DIRECTIONS FOR THIS TASK -
A verbatim transcription of every record below is required.

Stored dataset items:
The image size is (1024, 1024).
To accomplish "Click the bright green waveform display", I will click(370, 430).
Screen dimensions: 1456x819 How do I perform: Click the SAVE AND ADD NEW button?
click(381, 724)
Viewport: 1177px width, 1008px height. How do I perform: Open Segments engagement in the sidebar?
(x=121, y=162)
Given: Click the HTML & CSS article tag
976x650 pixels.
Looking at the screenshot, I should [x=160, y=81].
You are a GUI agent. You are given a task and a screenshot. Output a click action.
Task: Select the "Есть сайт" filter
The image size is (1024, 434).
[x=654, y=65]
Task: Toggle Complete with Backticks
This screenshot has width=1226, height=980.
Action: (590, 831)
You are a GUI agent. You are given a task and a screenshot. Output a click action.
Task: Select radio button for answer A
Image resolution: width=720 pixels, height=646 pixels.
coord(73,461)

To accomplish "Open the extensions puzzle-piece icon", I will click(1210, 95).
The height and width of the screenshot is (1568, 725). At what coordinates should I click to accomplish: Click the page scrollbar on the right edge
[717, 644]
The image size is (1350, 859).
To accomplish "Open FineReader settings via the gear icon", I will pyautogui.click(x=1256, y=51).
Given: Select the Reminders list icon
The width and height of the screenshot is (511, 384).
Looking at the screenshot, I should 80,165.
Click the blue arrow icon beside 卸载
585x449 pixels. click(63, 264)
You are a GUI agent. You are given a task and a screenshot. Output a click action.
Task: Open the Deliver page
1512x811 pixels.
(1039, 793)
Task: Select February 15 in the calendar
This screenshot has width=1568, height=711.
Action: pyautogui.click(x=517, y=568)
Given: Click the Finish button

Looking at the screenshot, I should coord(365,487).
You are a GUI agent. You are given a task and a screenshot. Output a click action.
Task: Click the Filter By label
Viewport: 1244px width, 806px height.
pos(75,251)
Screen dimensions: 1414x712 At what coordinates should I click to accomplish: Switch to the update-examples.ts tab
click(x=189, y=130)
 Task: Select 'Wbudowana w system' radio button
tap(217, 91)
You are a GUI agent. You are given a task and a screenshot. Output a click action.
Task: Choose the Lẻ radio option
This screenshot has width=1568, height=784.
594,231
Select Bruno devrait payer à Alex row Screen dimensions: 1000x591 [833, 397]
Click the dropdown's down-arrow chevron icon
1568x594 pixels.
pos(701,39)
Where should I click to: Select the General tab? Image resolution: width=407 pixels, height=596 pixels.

ANSWER AREA -
The image size is (1024, 1024).
To accomplish "Click the bright green waveform display", I will click(370, 430).
Screen dimensions: 1456x819 How do I perform: Click the SAVE AND ADD NEW button?
click(381, 724)
Viewport: 1177px width, 1008px height. How do I perform: Open Segments engagement in the sidebar?
(x=121, y=162)
Given: Click the HTML & CSS article tag
976x650 pixels.
Looking at the screenshot, I should [x=160, y=81].
You are a GUI agent. You are given a task and a screenshot. Output a click action.
Task: Select the "Есть сайт" filter
The image size is (1024, 434).
[x=654, y=65]
Task: Toggle Complete with Backticks
This screenshot has width=1226, height=980.
Action: (590, 831)
You are a GUI agent. You are given a task and a screenshot. Output a click action.
Task: Select radio button for answer A
Image resolution: width=720 pixels, height=646 pixels.
coord(73,461)

To accomplish "Open the extensions puzzle-piece icon", I will click(1210, 95).
The height and width of the screenshot is (1568, 725). At what coordinates should I click to accomplish: Click the page scrollbar on the right edge
[717, 644]
The image size is (1350, 859).
To accomplish "Open FineReader settings via the gear icon", I will pyautogui.click(x=1256, y=51).
Given: Select the Reminders list icon
The width and height of the screenshot is (511, 384).
Looking at the screenshot, I should 80,165.
Click the blue arrow icon beside 卸载
585x449 pixels. click(63, 264)
You are a GUI agent. You are given a task and a screenshot. Output a click action.
Task: Open the Deliver page
1512x811 pixels.
(1039, 793)
Task: Select February 15 in the calendar
This screenshot has width=1568, height=711.
Action: pyautogui.click(x=517, y=568)
Given: Click the Finish button

Looking at the screenshot, I should coord(365,487).
You are a GUI agent. You are given a task and a screenshot. Output a click action.
Task: Click the Filter By label
Viewport: 1244px width, 806px height.
pos(75,251)
Screen dimensions: 1414x712 At what coordinates should I click to accomplish: Switch to the update-examples.ts tab
click(x=189, y=130)
 Task: Select 'Wbudowana w system' radio button
tap(217, 91)
You are a GUI agent. You are given a task and a screenshot. Output a click action.
Task: Choose the Lẻ radio option
This screenshot has width=1568, height=784.
594,231
Select Bruno devrait payer à Alex row Screen dimensions: 1000x591 [833, 397]
Click the dropdown's down-arrow chevron icon
1568x594 pixels.
pos(701,39)
Where should I click to: Select the General tab? Image resolution: width=407 pixels, height=596 pixels.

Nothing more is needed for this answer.